1. Unsichtbar und schwer messbar
Viele Symptome lassen sich medizinisch (noch) nicht eindeutig belegen. Laborwerte sind oft unauffällig, doch die Betroffenen erleben tiefgreifende Einschränkungen. Das erzeugt Unsicherheit bei allen Beteiligten. Im medizinischen Krankeitsmodell haben wir das Verständnis, dass alle Symptome auch messbare Entsprechungen haben müssen. Bei einigen Erkrankungen gibt es diese medizinischen Entsprechungen (noch) nicht.
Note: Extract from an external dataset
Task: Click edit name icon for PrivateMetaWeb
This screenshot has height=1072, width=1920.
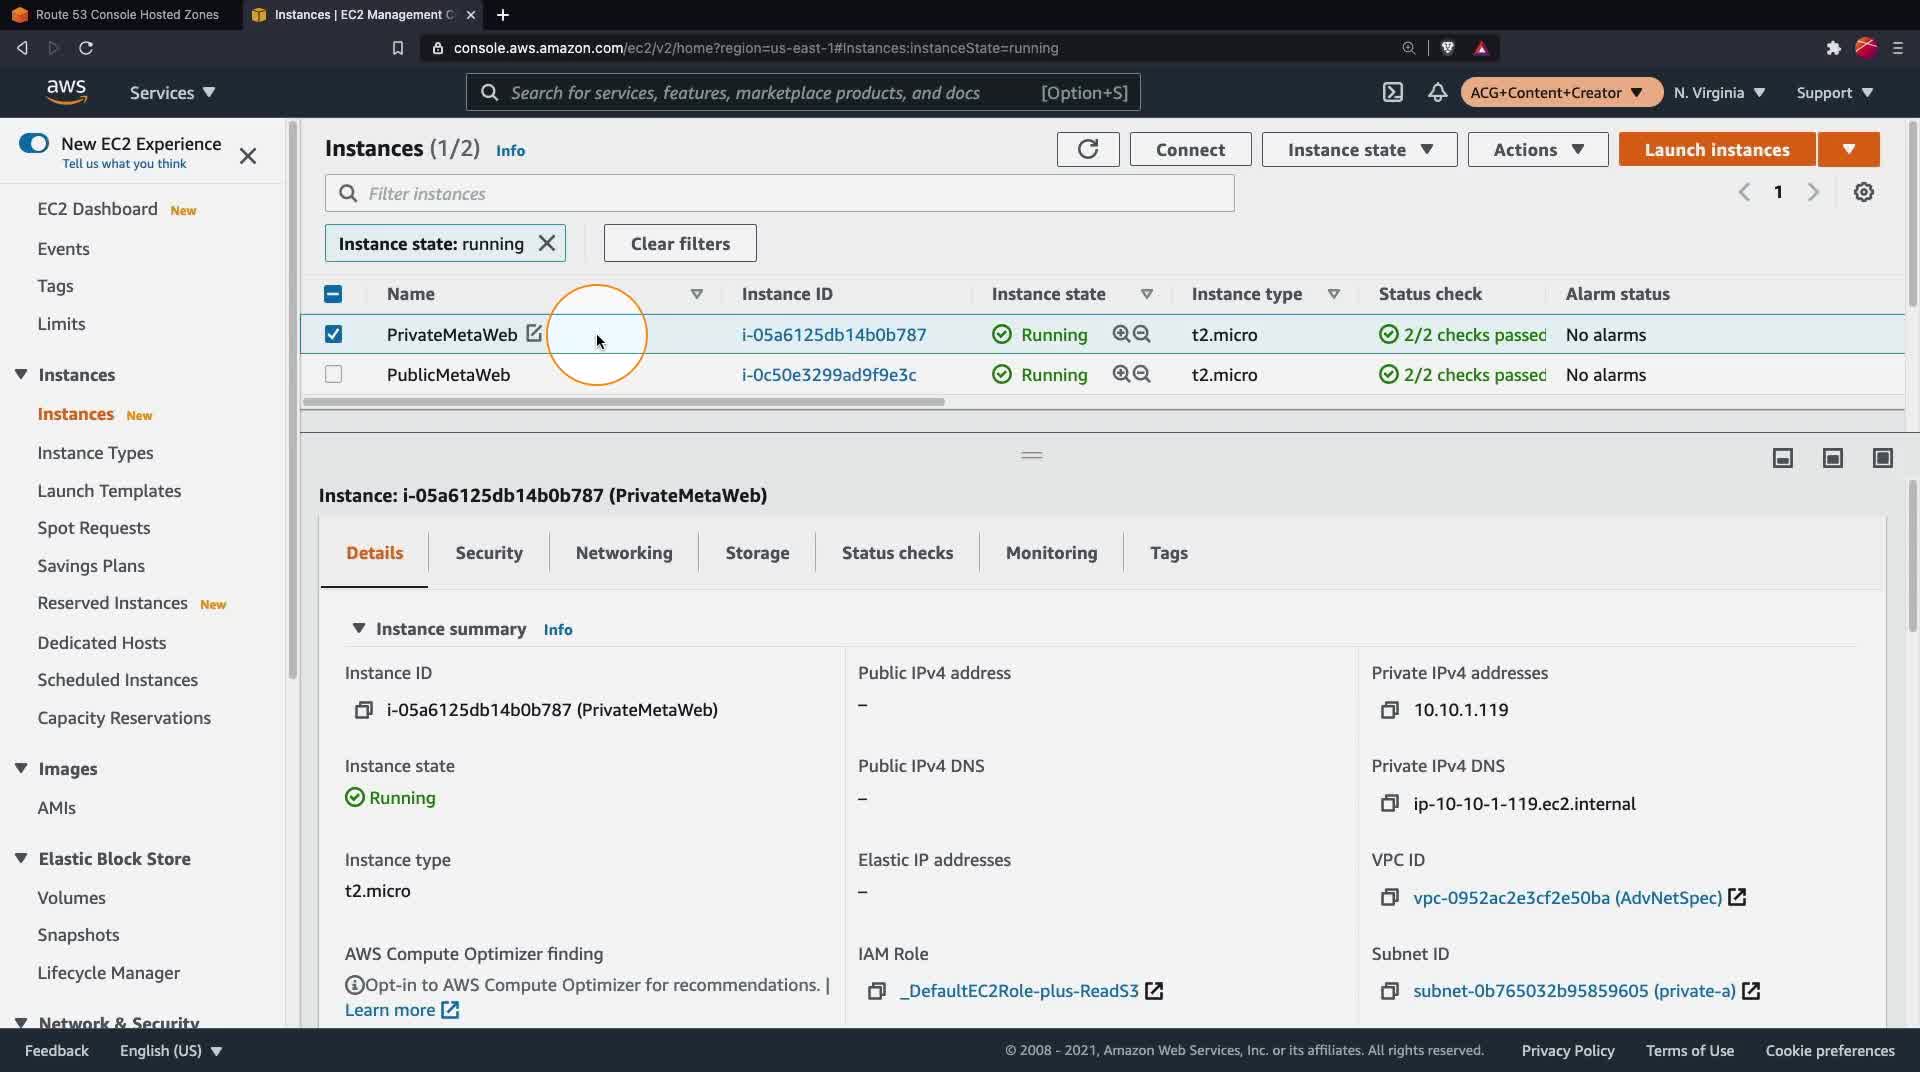Action: tap(534, 334)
Und diese Ansicht macht es für Betroffene schwierig und drängt, neben den schlimmen Symptomen weiter in eine passive Rolle , dazu später mehr.
2. Komplex und individuell
Long COVID äußert sich sehr unterschiedlich: von Post-Exertional Malaise (Verschlechterung nach Belastung, dazu mehr im 2. Teil), PEM (später mehr), Erschöpfung, Belastungsintolleranz, diffusen Schmerzen, Nervenschmerzen, Verschlechterung von Vorerkrankungen, bis hin zu neuropsychiatrischen Symptomen und psychischen Symptomen wie Angst und Depression und so vielen mehr. Diese Vielgestaltigkeit erschwert Diagnostik, Forschung und Behandlung und führt dazu, dass im sowieso schon überforderten Gesundheitssystem Kassenpraxen kaum ein adäquates Verständnis entwickeln können. Sogar die Covid Ambulanz der Charité, die sich bereits seit Jahren mit Forschung und PatientInnenbehandlung spezifisch mit dem Thema beschäftigt, kann hierbei nur allgemeine und symptombehandelnde Vorschläge machen.
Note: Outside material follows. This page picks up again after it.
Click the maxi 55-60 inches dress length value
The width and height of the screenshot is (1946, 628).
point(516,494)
3. Systemisch unterversorgt
Durch die fehlende Forschung und die fehlende öffentliche Aufmerksamkeit ist diese Erkrankung chronisch unterversorgt. Es gibt keinerlei Behandlung, Betroffene werden in der allgemeinen Versorgung oft nicht ernst genommen, man kann damit nichts anfangen oder wird in die „Psycho-Ecke“ geschoben. Das ist nicht akzeptabel. Obwohl es Berichte über Medikamente oder Behandlungen gibt, die für Betroffene Linderung gebracht haben, können Betroffene diese nicht ausprobieren oder müssen diese selbst zahlen. Die Ärzteschaft ist sehr zögerlich mit Off-Label versuchen (Medikamente, die für andere Erkrankungen zugelassen wurden, in begründeten Fällen für einen nicht zu gelassenen Bereich ausprobieren). Die Bundesregierung möchte seit 2023 eine Liste herausgeben mit Off-Label use Möglichkeiten. Bisher (stand Juli 2025) ist diese Liste noch nicht erschienen.
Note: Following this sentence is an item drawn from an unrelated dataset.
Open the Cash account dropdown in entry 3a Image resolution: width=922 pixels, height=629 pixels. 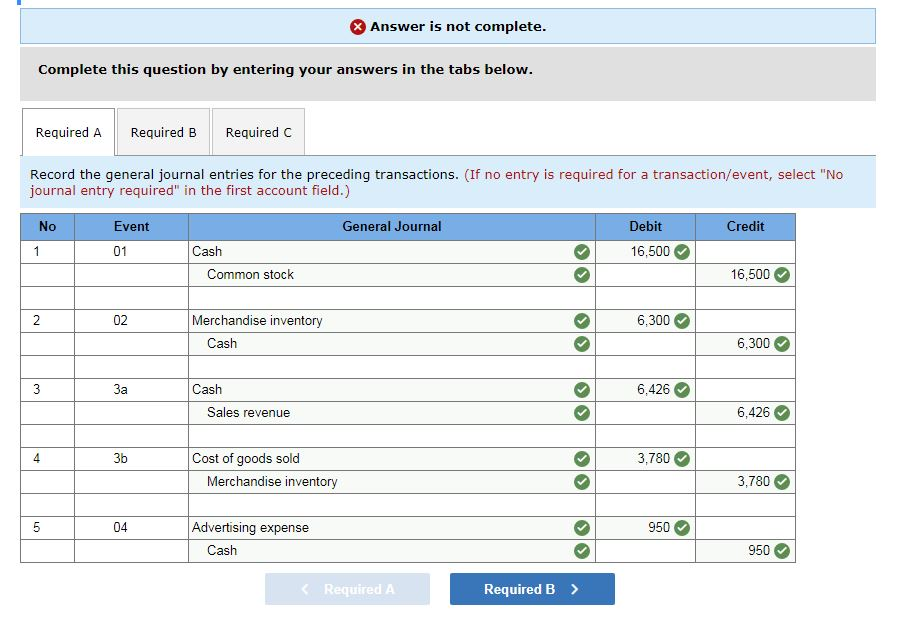click(380, 390)
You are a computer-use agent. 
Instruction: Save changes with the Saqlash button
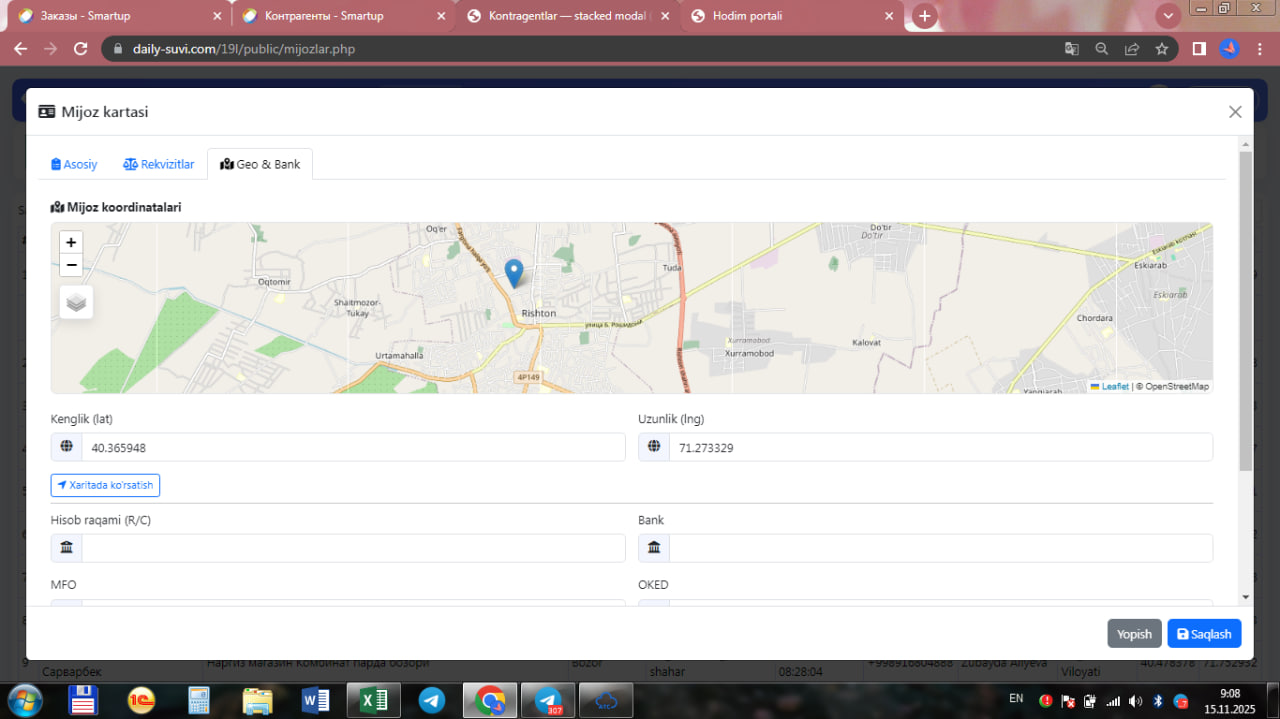[x=1204, y=634]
Auch bezüglich der Rehabehandlungen wurden laut Betroffenen viele negative Erfahrungen gemacht. Symptome haben sich verfestigt und verschlechtert. Das ist ein Kerncharakteristikum der Symptomatik: nach Aktivität verschlechtert sich der Zustand deutlich und anhaltend. Auch wenn das kein offizielles Kriterium für Post COVID ist, sondern zur Me/CFS Diagnose gehört, eint dieses Problem beide Gruppen. Später mehr zu der möglichen Unterscheidung beider Krankheitsbilder.
Im zweiten Teil beschäftigen wir uns mit ersten hilfreichen Strategien zur Stabilisierung und Linderung der Beschwerden.
Quellen
1 Ziyad Al-Aly, Hannah Davis, Lisa McCorkell, Letícia Soares, Sarah Wulf-Hanson, Akiko Iwasaki, Eric J. Topol: Long COVID science, research and policy
. In: Nature Medicine. 9. August 2024, ISSN 1546-170X, S. 3, doi:10.1038/s41591-024-03173-6
2 Global Burden of Disease Long COVID Collaborators. Estimated Global Proportions of Individuals With Persistent Fatigue, Cognitive, and Respiratory Symptom Clusters Following Symptomatic COVID-19 in 2020 and 2021. JAMA. 2022;328(16):1604–1615. doi:10.1001/jama.2022.18931
3 Espinosa Gonzalez, A. and E. Suzuki (2024), “The impacts of long COVID across OECD countries”, OECD Health Working Papers, No. 167, OECD Publishing, Paris, https://doi.org/10.1787/8bd08383-en.
Hou, Yiren & Gu, Tian & Ni, Zhouchi & Shi, Xu & Ranney, Megan & Mukherjee, Bhramar. (2025). Global Prevalence of Long COVID, its Subtypes and Risk factors: An Updated Systematic Review and Meta-Analysis. medRxiv : the preprint server for health sciences. 10.1101/2025.01.01.24319384.